The Hypertext Transfer Protocol (HTTP) is a family of stateless, application-level, request/response protocols that share a generic interface, extensible semantics, and self-descriptive messages to enable flexible interaction with network-based hypertext information systems.

HTTP hides the details of how a service is implemented by presenting a uniform interface to clients that is independent of the types of resources provided. Likewise, servers do not need to be aware of each client's purpose: a request can be considered in isolation rather than being associated with a specific type of client or a predetermined sequence of application steps. This allows general- purpose implementations to be used effectively in many different contexts, reduces interaction complexity, and enables independent evolution over time.

HTTP is also designed for use as an intermediation protocol, wherein proxies and gateways can translate non-HTTP information systems into a more generic interface.

■ Stored data:
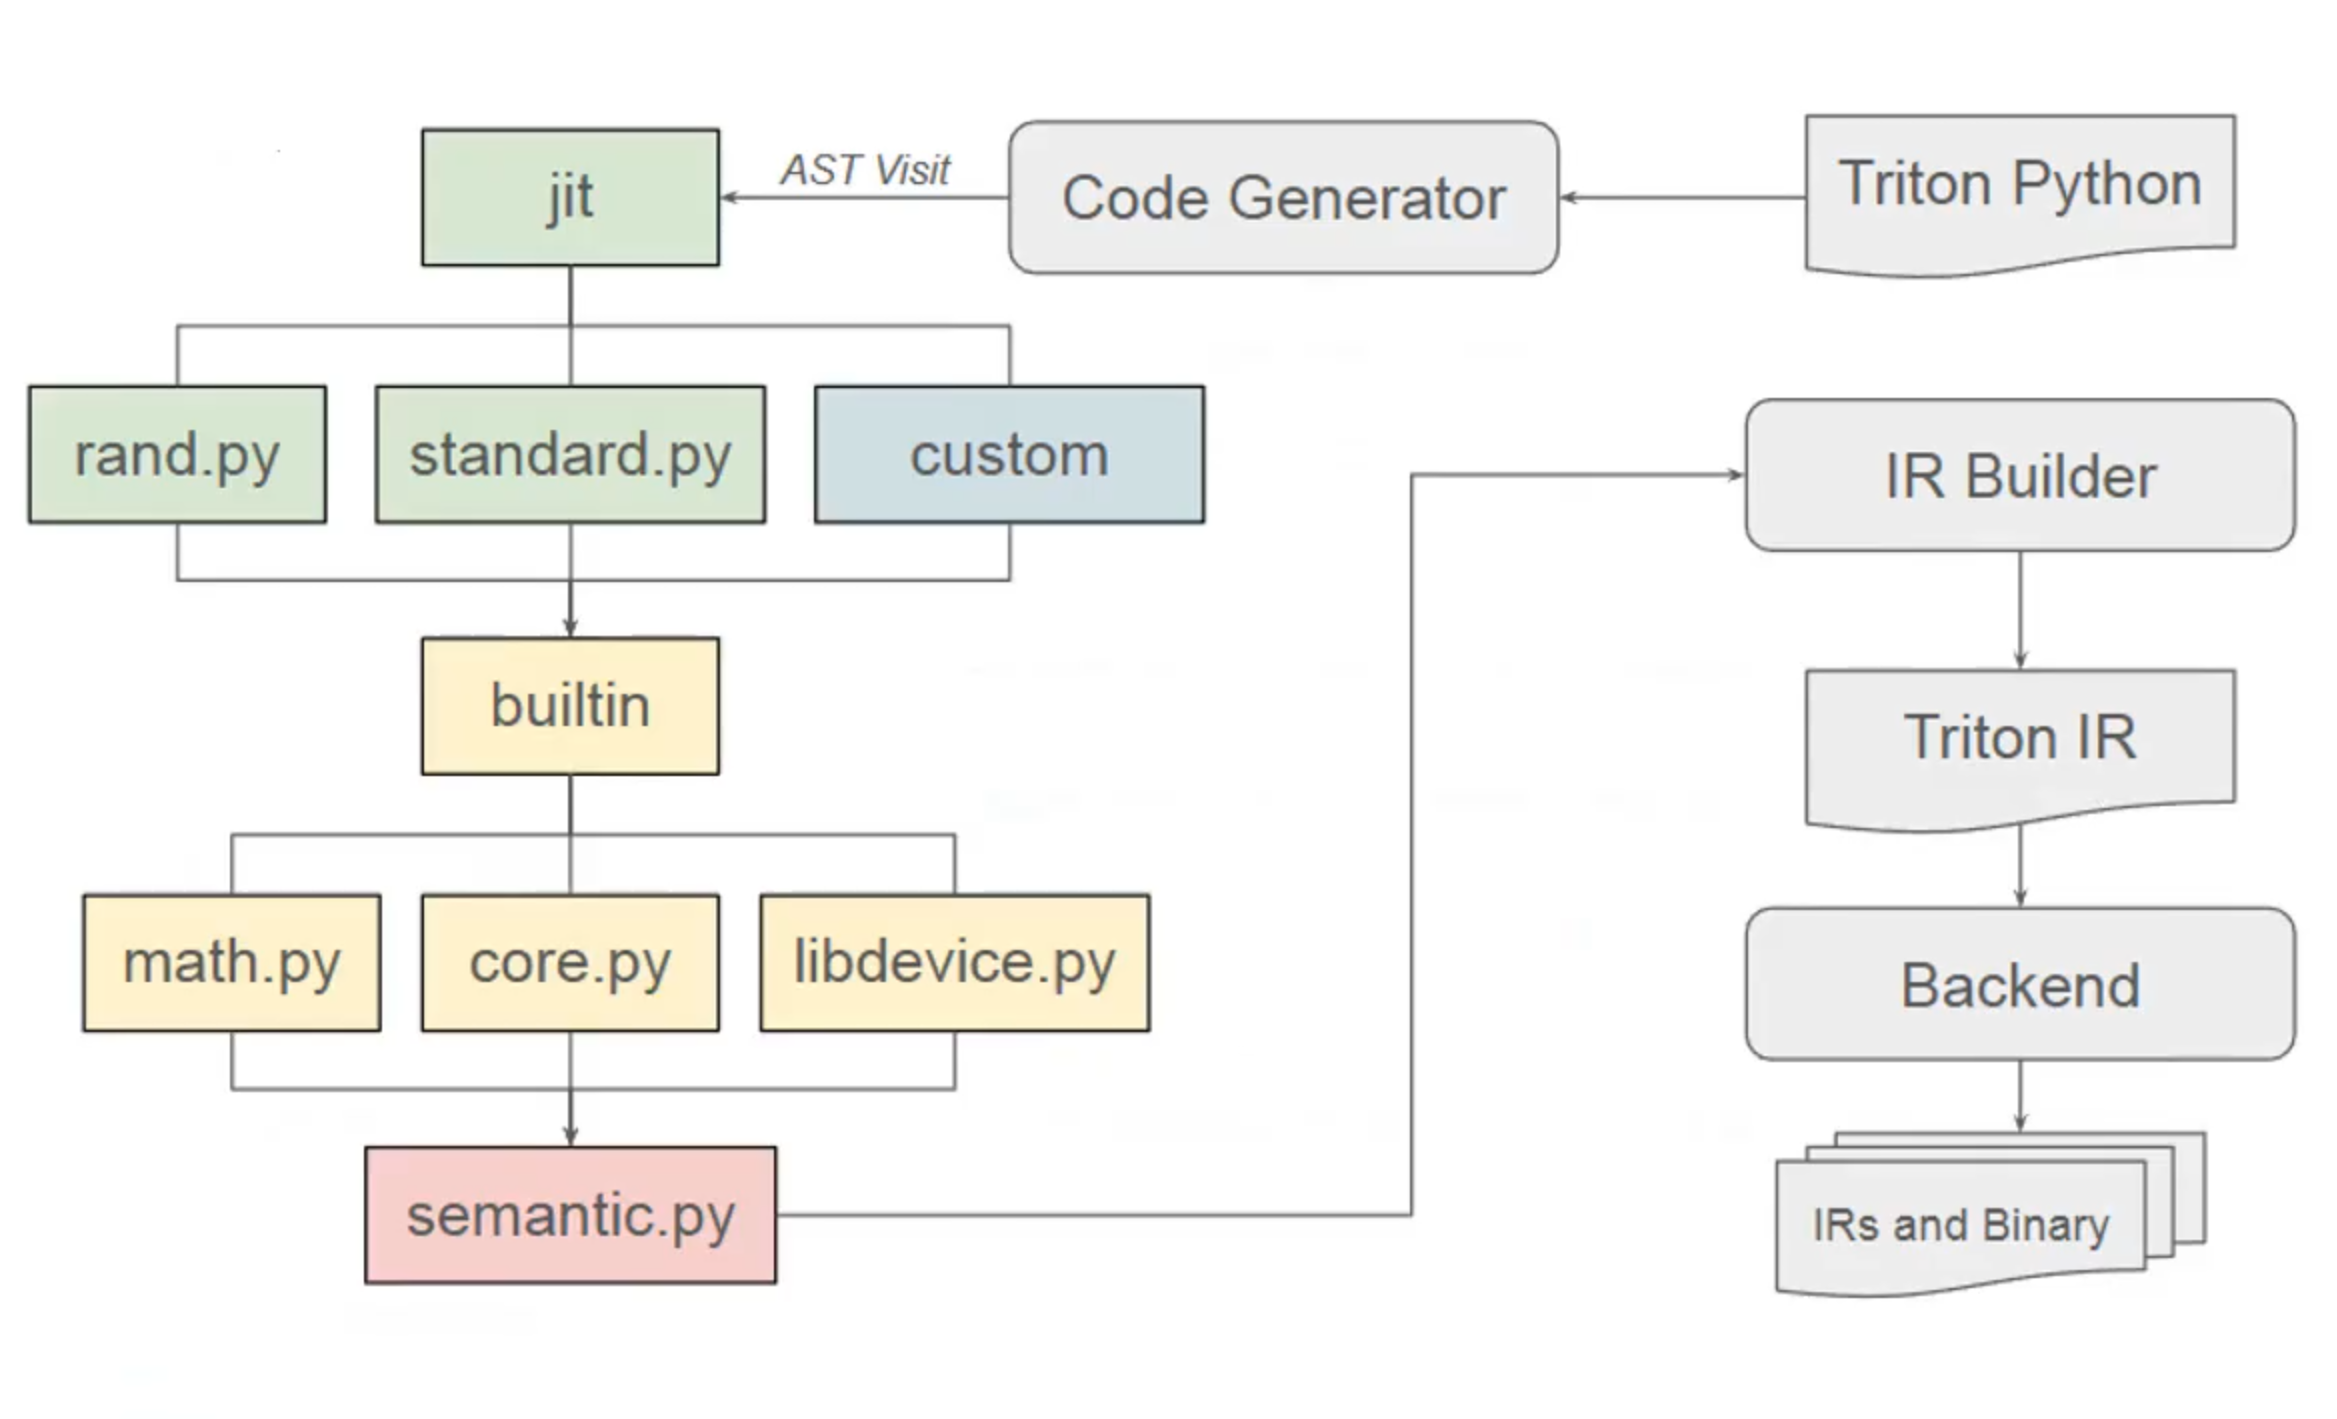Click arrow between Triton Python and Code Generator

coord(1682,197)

■ Problem statement: According to the HTTP text, what can proxies and gateways translate non-HTTP information systems into? The material has no connection to the HTTP text.

■ Task response: A more generic interface.